Azure & Ethereum
Hey, I’ve been digging into zk‑rollups for scaling and spotted a few open‑source gaps in the verifier logic—thought it might be a good place to start a project together. What’s your take on cutting down the verification overhead?
Sounds like a solid niche to tackle—verifier logic is the heart of zk‑rollups. If we can shave off the redundant proofs or batch the consistency checks, we’ll free up a ton of compute. My gut says we should first map the current verifier chain, identify the choke points, and then explore alternative circuit designs that keep the soundness guarantees but reduce the size of the calldata. I’m all for pushing the edge, but let’s keep the math tight; a sloppy shortcut will just add gas back in later. Want to dive into the audit logs first?

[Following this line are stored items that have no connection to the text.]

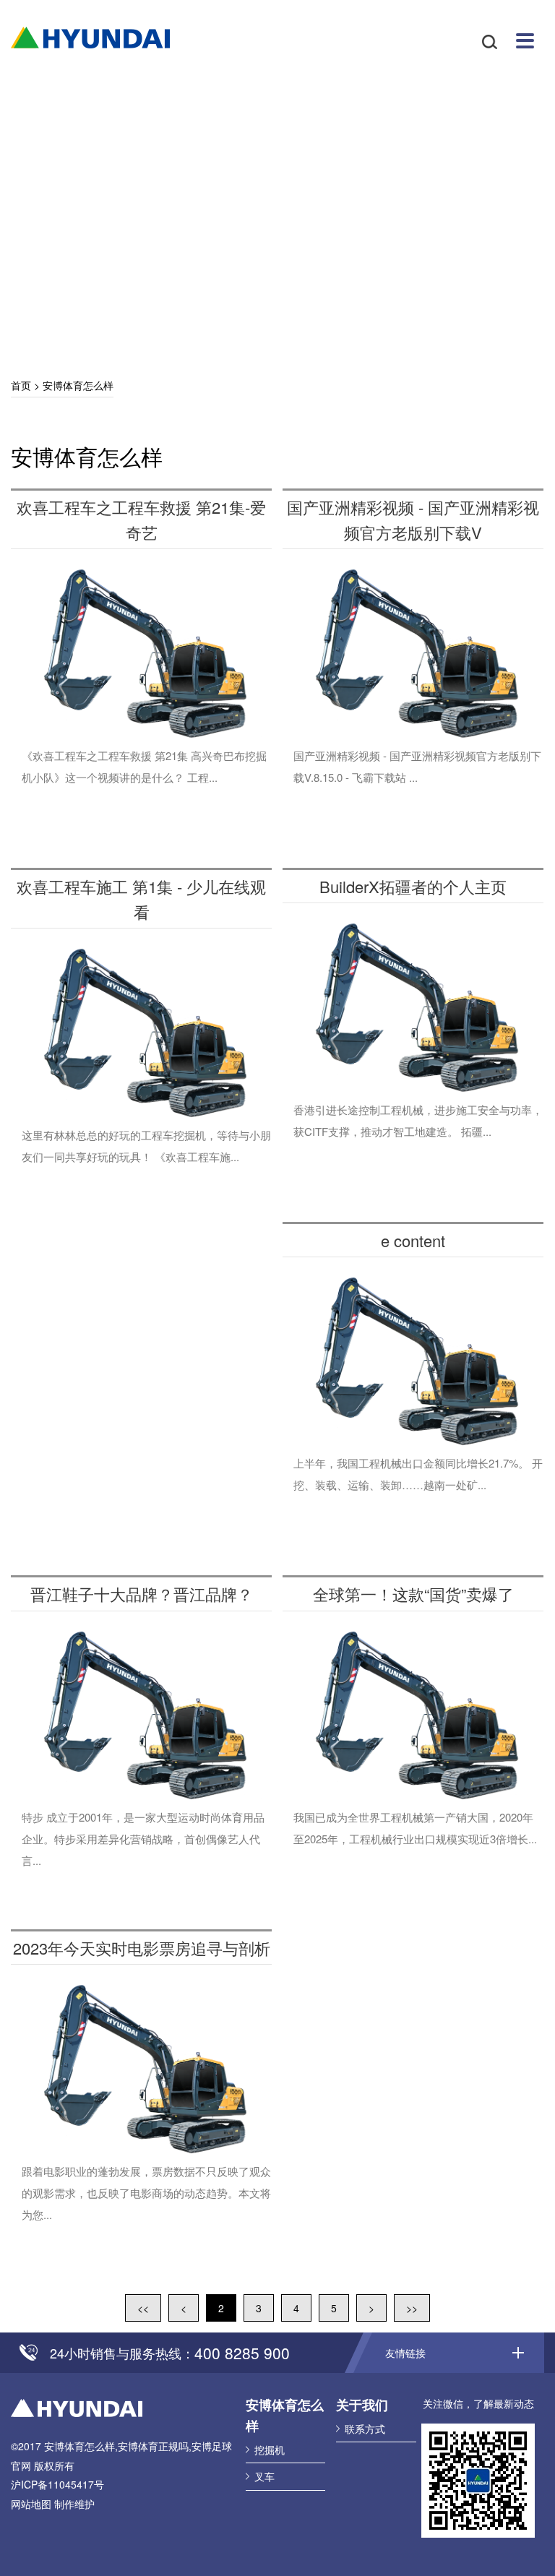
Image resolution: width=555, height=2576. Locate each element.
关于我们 (362, 2404)
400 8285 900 (242, 2353)
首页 (21, 385)
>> (412, 2308)
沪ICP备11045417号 (57, 2484)
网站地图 (31, 2504)
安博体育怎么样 (90, 38)
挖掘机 (269, 2449)
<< (143, 2308)
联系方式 (365, 2428)
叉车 (264, 2476)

Absolutely, let’s start with the audit logs and map out the current verifier flow. That should give us a clear view of the hot spots before we dive into circuit rewrites. I'll pull the logs from the latest deployment and annotate the key checks—ready when you are.

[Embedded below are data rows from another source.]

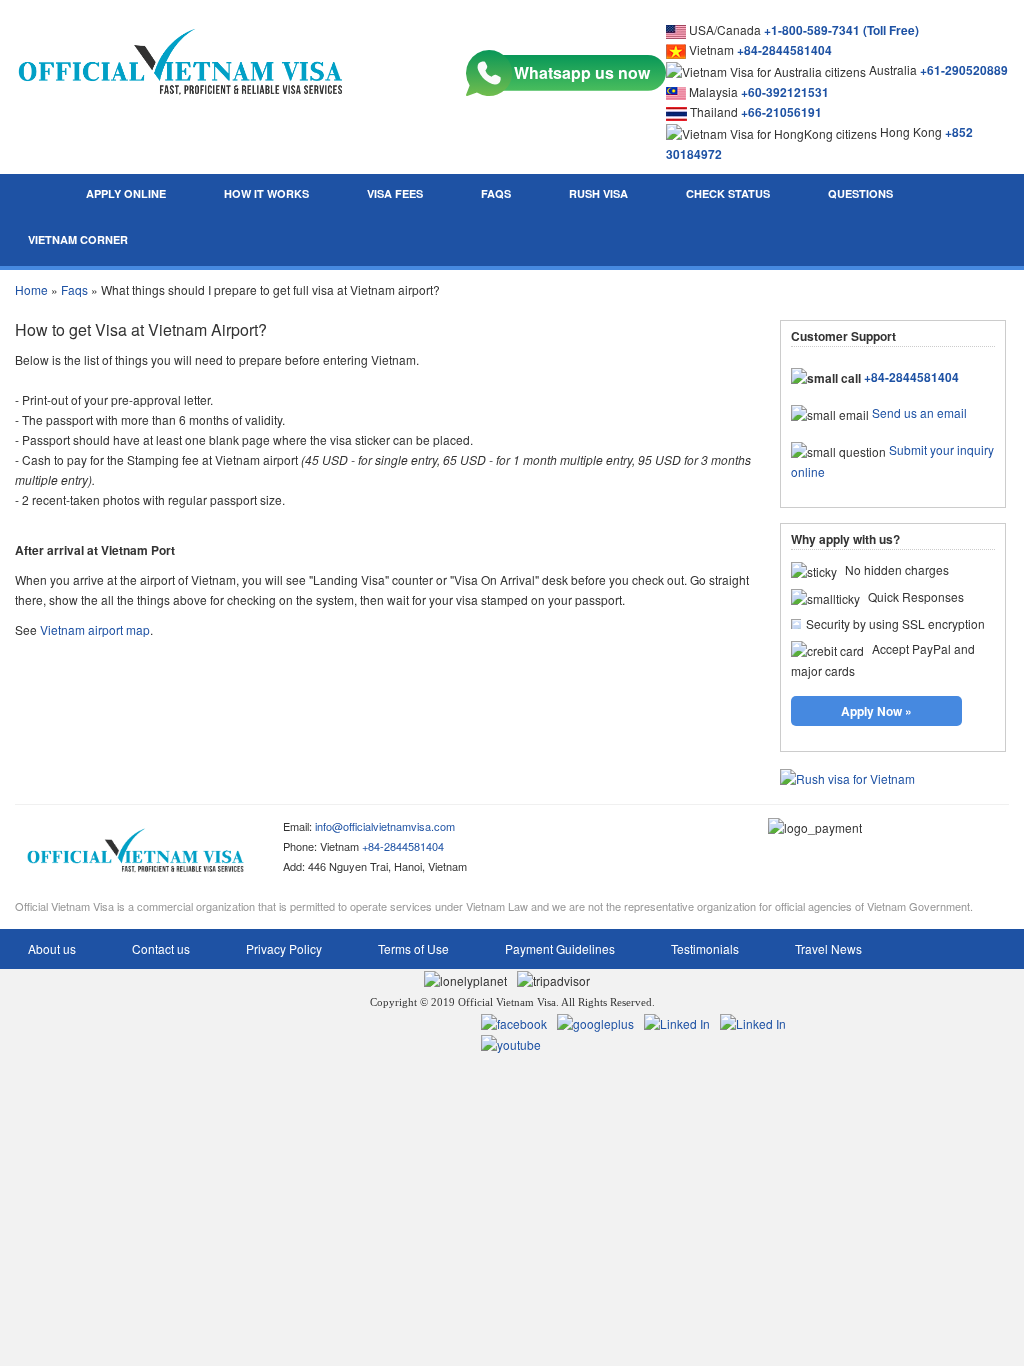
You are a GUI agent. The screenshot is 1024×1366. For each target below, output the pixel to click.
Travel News (828, 948)
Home (31, 289)
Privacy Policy (284, 948)
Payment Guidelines (560, 948)
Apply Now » (876, 711)
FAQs (496, 193)
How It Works (266, 193)
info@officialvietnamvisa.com (385, 826)
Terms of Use (413, 948)
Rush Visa (598, 193)
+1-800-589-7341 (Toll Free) (841, 30)
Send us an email (919, 412)
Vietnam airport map (95, 629)
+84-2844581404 (784, 50)
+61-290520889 (964, 70)
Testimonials (705, 948)
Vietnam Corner (78, 239)
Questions (860, 193)
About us (52, 948)
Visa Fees (395, 193)
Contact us (161, 948)
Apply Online (126, 193)
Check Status (728, 193)
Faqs (74, 289)
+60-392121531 (785, 92)
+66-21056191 (781, 112)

Great, hit me with the logs. I’ll trace the call stack, flag the heavy gates, and we’ll sketch a flow diagram. Once we see where the verifier stalls, we can brainstorm a leaner circuit or smarter data structure. Let’s cut the noise and keep the math clean.
I’ll grab the latest audit logs from the testnet and drop them in the shared folder. In a few minutes you’ll see the verifier call stack, gate counts, and calldata sizes. Once you’ve got them, let’s mark the heavy parts and sketch a simplified flow. I’ll also pull the current circuit spec so we can compare. Let’s keep the math tight and the gas low.